Reinforcement learning algorithms are neat. That is - when they work. But when they don’t, RL algorithms are often quite tricky to debug.

Finding the root cause for why things break in RL is rather difficult. Moreover, different RL algorithms shine in some aspects, but then lack on other. Comparing the algorithms faithfully is also a hard task, which requires the right tools.

Coach Dashboard is a visualization tool which simplifies the analysis of the training process. Each run of Coach extracts a lot of information from within the algorithm and stores it in the experiment directory. This information is very valuable for debugging, analyzing and comparing different algorithms. But without a good visualization tool, this information can not be utilized. This is where Coach Dashboard takes place.

Visualizing Signals

Coach Dashboard exposes a convenient user interface for visualizing the training signals. The signals are dynamically updated - during the agent training.

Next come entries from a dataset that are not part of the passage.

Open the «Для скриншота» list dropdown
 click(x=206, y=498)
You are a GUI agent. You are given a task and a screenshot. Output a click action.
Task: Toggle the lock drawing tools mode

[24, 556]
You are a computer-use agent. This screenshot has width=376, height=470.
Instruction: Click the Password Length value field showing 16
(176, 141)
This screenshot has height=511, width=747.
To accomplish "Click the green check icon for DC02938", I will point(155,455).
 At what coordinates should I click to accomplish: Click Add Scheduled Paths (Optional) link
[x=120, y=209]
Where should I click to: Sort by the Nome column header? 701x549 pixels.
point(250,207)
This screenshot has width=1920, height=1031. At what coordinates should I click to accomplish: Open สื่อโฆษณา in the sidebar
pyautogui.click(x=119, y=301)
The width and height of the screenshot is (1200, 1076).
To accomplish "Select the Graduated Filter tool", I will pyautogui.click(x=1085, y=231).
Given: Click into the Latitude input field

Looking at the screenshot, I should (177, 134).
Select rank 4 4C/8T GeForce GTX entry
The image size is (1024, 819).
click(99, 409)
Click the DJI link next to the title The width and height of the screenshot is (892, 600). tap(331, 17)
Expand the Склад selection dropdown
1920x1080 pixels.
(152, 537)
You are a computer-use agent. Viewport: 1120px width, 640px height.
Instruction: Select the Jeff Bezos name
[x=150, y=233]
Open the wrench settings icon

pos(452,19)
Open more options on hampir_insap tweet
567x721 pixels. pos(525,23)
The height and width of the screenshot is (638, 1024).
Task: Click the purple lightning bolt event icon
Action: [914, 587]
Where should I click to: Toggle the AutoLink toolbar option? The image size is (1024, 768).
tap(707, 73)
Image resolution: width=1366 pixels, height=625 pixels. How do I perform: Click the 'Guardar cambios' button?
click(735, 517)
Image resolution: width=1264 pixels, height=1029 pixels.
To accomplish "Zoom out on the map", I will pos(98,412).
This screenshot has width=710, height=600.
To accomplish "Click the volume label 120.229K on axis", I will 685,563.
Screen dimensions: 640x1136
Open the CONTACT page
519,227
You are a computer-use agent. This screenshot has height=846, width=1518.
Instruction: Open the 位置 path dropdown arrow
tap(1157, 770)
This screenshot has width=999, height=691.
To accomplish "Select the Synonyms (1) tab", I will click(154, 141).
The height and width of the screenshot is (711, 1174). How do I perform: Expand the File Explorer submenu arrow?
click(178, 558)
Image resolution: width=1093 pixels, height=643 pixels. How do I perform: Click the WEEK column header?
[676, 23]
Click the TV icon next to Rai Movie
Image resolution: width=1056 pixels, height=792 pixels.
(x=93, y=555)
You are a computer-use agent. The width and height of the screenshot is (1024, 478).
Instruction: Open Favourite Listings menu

Additionaly, it allows selecting a subset of the available signals, and then overlaying them on top of each other.

_images/updating_dynamically.gif
  • Holding the CTRL key, while selecting signals, will allow visualizing more than one signal.

  • Signals can be visualized, using either of the Y-axes, in order to visualize signals with different scales. To move a signal to the second Y-axis, select it and press the ‘Toggle Second Axis’ button.

Tracking Statistics

When running parallel algorithms, such as A3C, it often helps visualizing the learning of all the workers, at the same time. Coach Dashboard allows viewing multiple signals (and even smooth them out, if required) from multiple workers. In addition, it supports viewing the mean and standard deviation of the same signal, across different workers, using Bollinger bands.

_images/bollinger_bands.png

Displaying Bollinger Bands

_images/separate_signals.png

Displaying all the Workers

Comparing Runs

Reinforcement learning algorithms are notoriously known as unstable, and suffer from high run-to-run variance. This makes benchmarking and comparing different algorithms even harder. To ease this process, it is common to execute several runs of the same algorithm and average over them. This is easy to do with Coach Dashboard, by centralizing all the experiment directories in a single directory, and then loading them as a single group. Loading several groups of different algorithms then allows comparing the averaged signals, such as the total episode reward.

In RL, there are several interesting performance metrics to consider, and this is easy to do by controlling the X-axis units in Coach Dashboard. It is possible to switch between several options such as the total number of steps or the total training time.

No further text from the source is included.